_Task directions_
Leave out the pictures and print the rest of the entries exactly as they stand.

##### Dataset entries

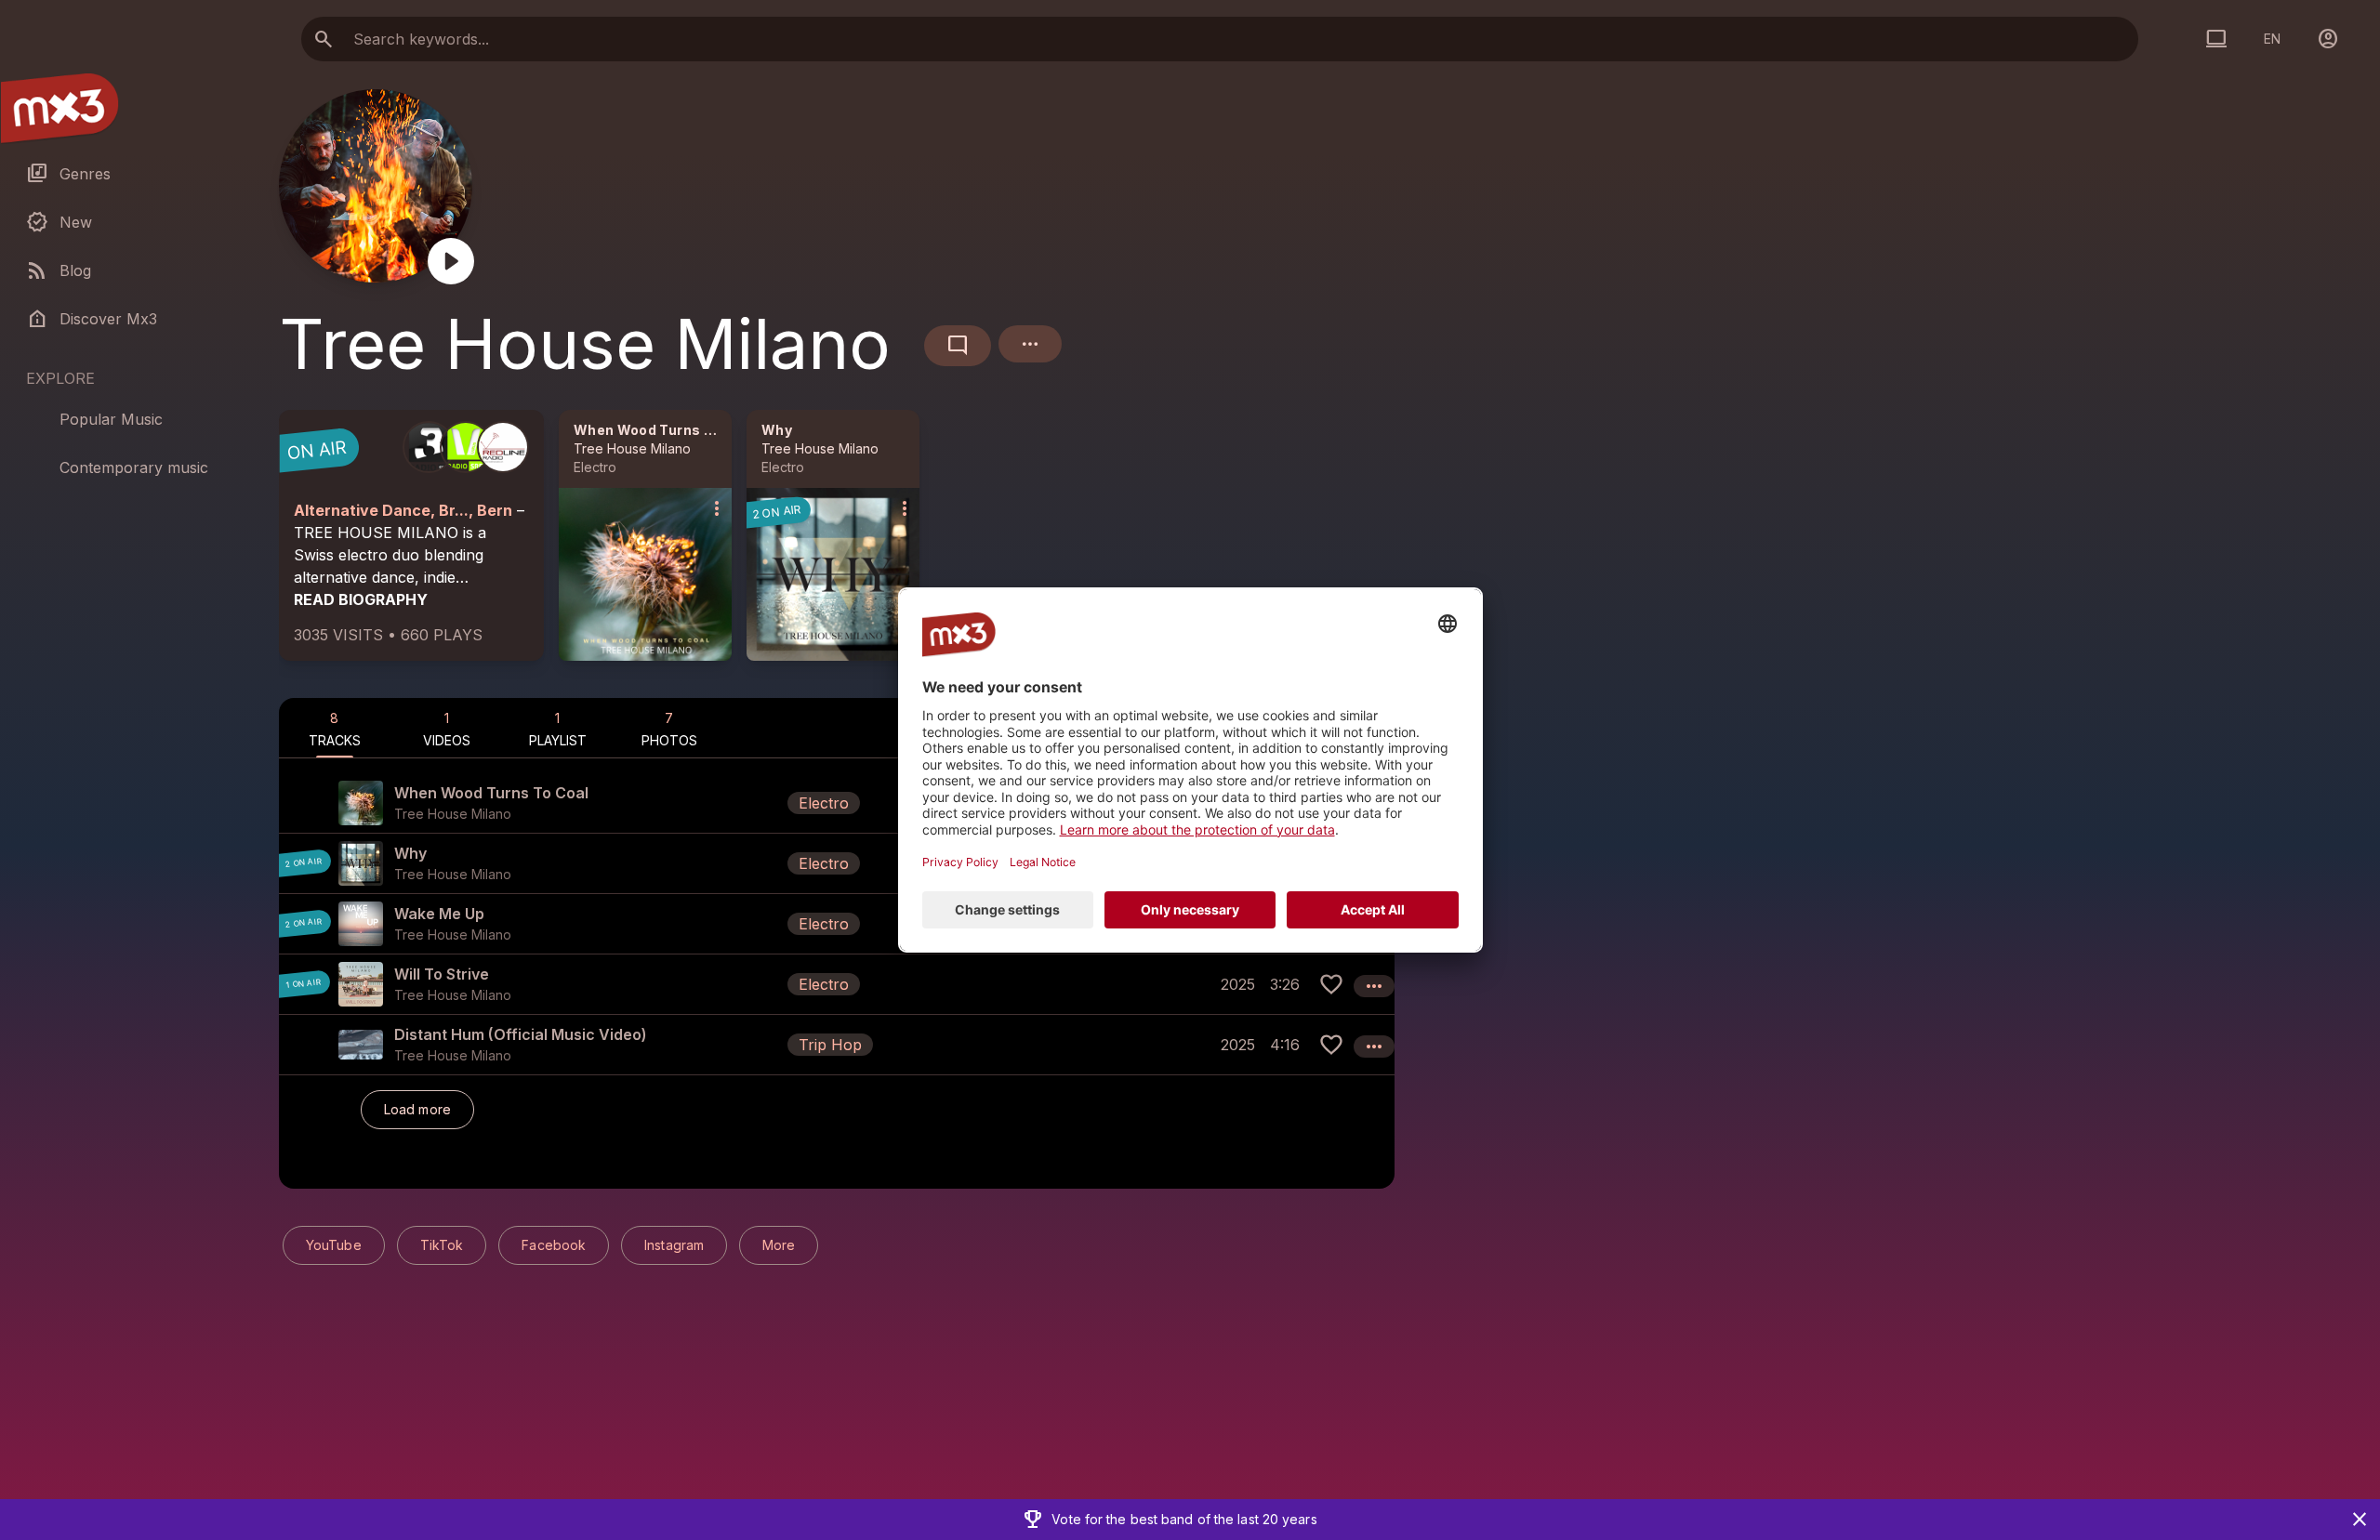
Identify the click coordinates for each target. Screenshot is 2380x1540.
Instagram (674, 1245)
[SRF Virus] (466, 447)
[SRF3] (428, 447)
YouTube (334, 1245)
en (2272, 38)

##########

_Exercise answer_
Identify the click coordinates for each target. Screenshot is 2380x1540.
Instagram (674, 1245)
[SRF Virus] (466, 447)
[SRF3] (428, 447)
YouTube (334, 1245)
en (2272, 38)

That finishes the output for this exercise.